True Polymorph is one of the most interesting and versatile level 9 spells on the Bard list, so it would be a go-to at level 17 Bard, until level 18 Bard where they can get Wish (if I ever do). If that's my biggest tool, I want to think through some of my options with it. I'm currently Bard 9/Sorcerer 1, with my first Magical Secrets pick imminent. I have Find Greater Steed locked in as one of the picks. It's a more permanent decision than most spell selections, since you can't change it for another out of class spell when leveling up. To make sure I don't regret my picks, I'm trying to plan out spell choices further than usual. To do that I also need to decide whether I want to get to Sorcerer 3 to dabble in Metamagic, in which case I would have level 9 Bard spells, but not level 9 cross class spells (like Wish).

Damon_Tor
2019-04-05, 05:16 PM
As always it depends on the DM and how they and the player agree on interpreting the spell.

Which is why I called it "questionable" and not "wrong".

Nikomnion
2021-08-12, 05:41 PM
I really like the Intellect Devourer idea. Minding Goolock's Create Thrall, which works almost the same and is 14th level ability, I'd say it's perfectly fine for stealing humanoid's ID. As a DM, I'd rule it by description of Body Theft and wouldn't allow further polymorphing because Intellect Devourer is a creature on its own (also shielded from most effects, including Dispel Magic, IMHO) replacing the host's brain which has inherited it's mental traits, so those must stay, while True Polymorph explicitly states otherwise.
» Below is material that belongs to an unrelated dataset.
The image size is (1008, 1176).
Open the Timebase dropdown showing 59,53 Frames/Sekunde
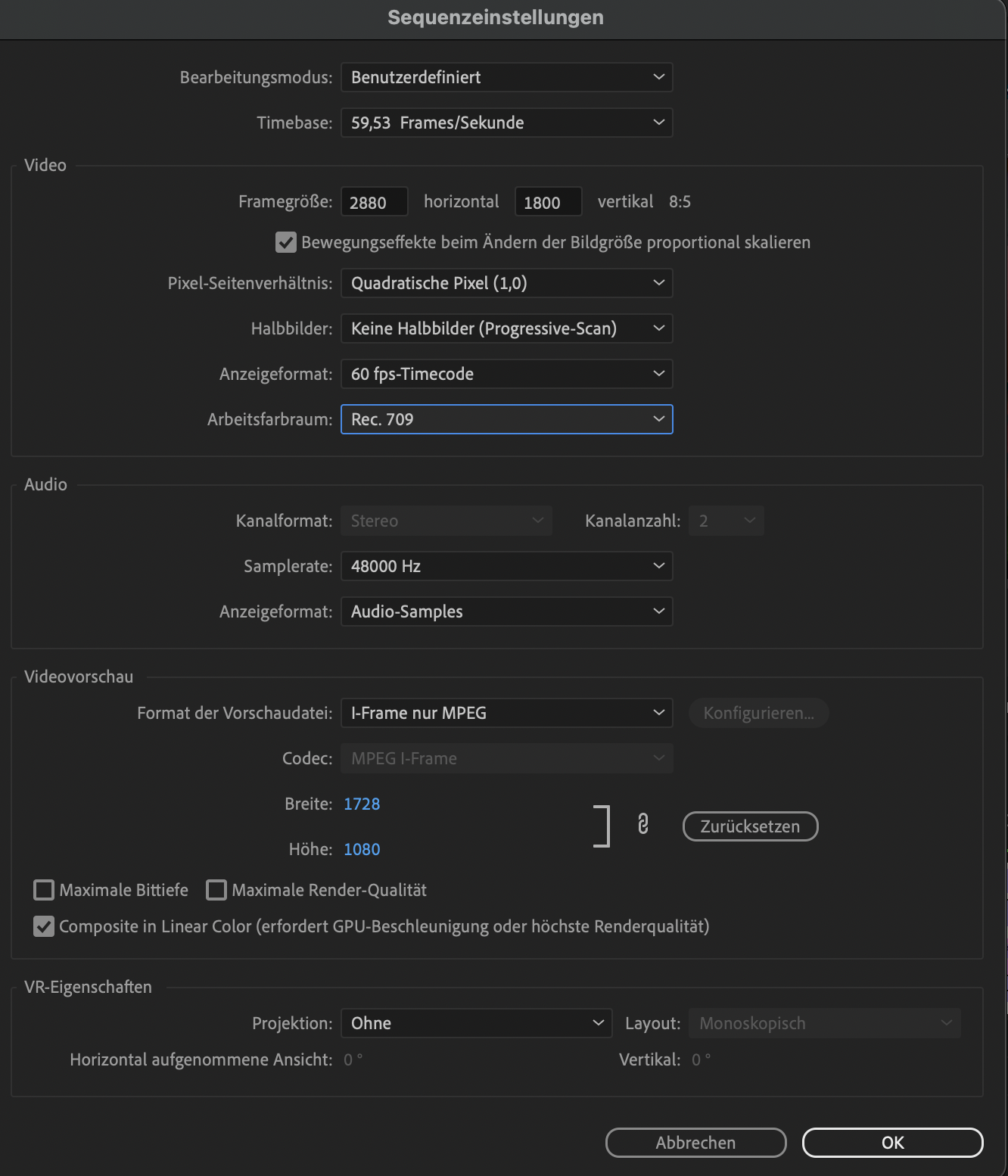coord(506,122)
In case of Create Thrall however...

Sorry for necroposting!

BloodSnake'sCha
2021-08-12, 07:00 PM
I think the steed will lose his intelligence and telepathic link.

BerzerkerUnit
2021-08-12, 08:47 PM
Highly questionable. Simulacrum has a clause that ambiguously states that it "cannot become more powerful". A creature with the same CR as as PC's level is by definition more powerful than that PC (A PC's level is about 4X the CR of a creature it can be expected to solo.) It also "reverts to snow and melts instantly" if it drops to 0 hitpoints, so the idea that when it runs out of hp it reverts to being a powerful wizard probably isn't correct either.

In other words, the simulacrum is probably limited to CR 5 and doesn't likely survive losing it's polymorphed hitpoints. You couldn't even change it back with dispel magic because the dispel would probably end the spell animating it in the first place along with the polymorph.
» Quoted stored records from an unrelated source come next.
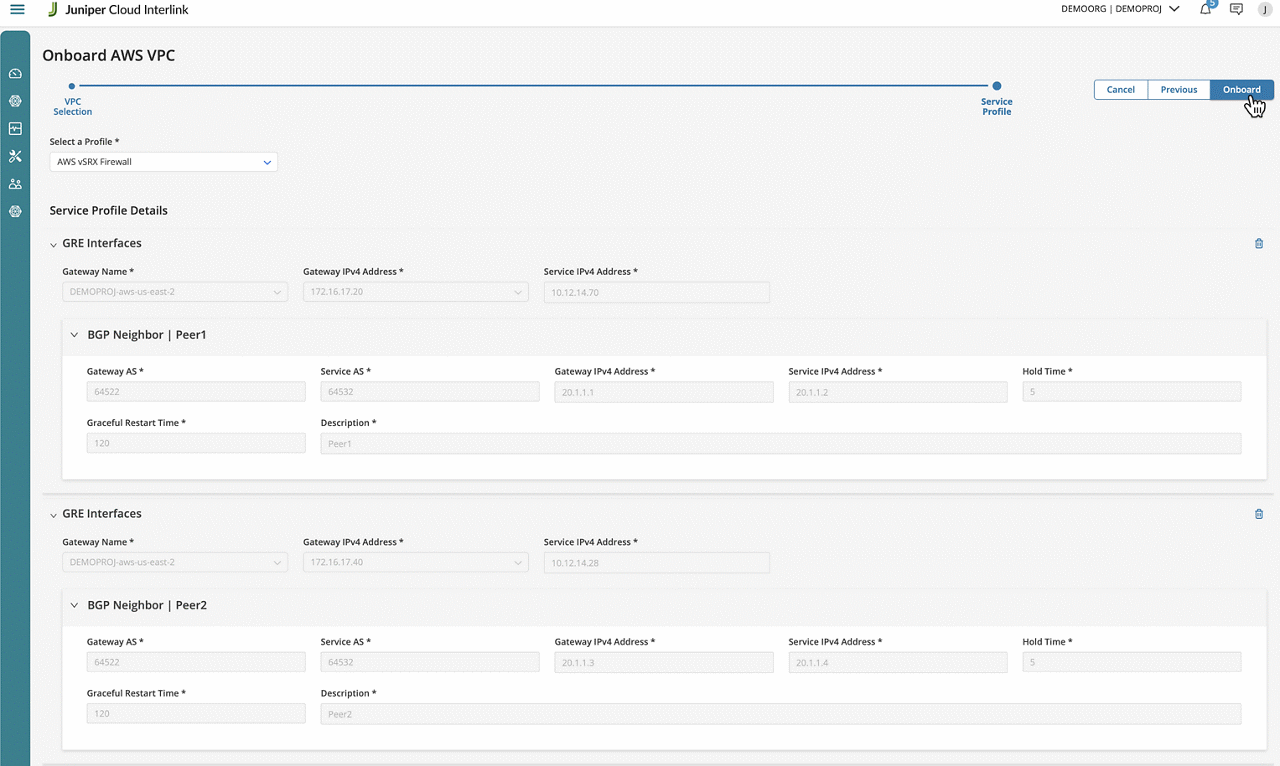Select the wrench tools icon in sidebar
Screen dimensions: 1280x766
[15, 157]
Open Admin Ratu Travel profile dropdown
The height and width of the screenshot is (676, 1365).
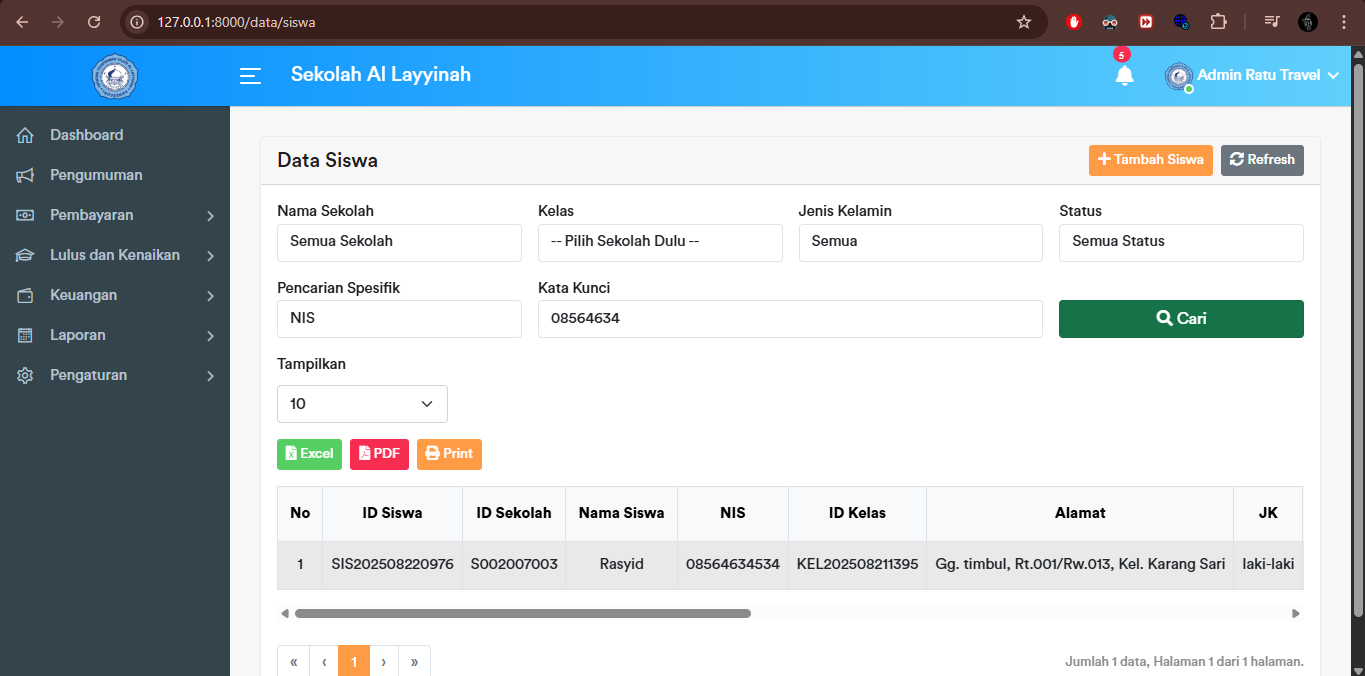1252,76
There are no grounds for this interpretation beyond pure DM fiat. CR 5 is pulled out of “a dark hole”, the simulacrum has your statistics including level and therefore the same capacity to be polymorphed you do. It’s clear the intention of the ambiguous phrase is “does not gain levels or learn new spells.”

Once polymorphed it is explicitly not a simulacrum, the same way a chair you turn into a dog isn’t a chair so that form being reduced to 0 ends the TP spell effect at which point it reverts to a simulacrum with whatever its current HP should be and suffers rollover damage as normal. The exception would be disintegrate/finger of death etc which have explicit effects when they reduce a creature to 0.

I respect your right to hit whatever you like with a nerf bat, IME it’s usually a reaction to having players with styles that don’t mesh quite right or a DMing style that doesn’t favor improvisation. But you should always just say “not at my table, where does it end?” and move on instead of trying to justify it. Bothering with the justification creates the illusion there’s a negotiation to be done which is clearly not what you want. Just say you’d ban it and be done. I support you.

jdizzlean
2021-08-13, 03:29 AM
The Mod Life Crisis: My spell resistance is so high, your attempt at resurrection auto-fails.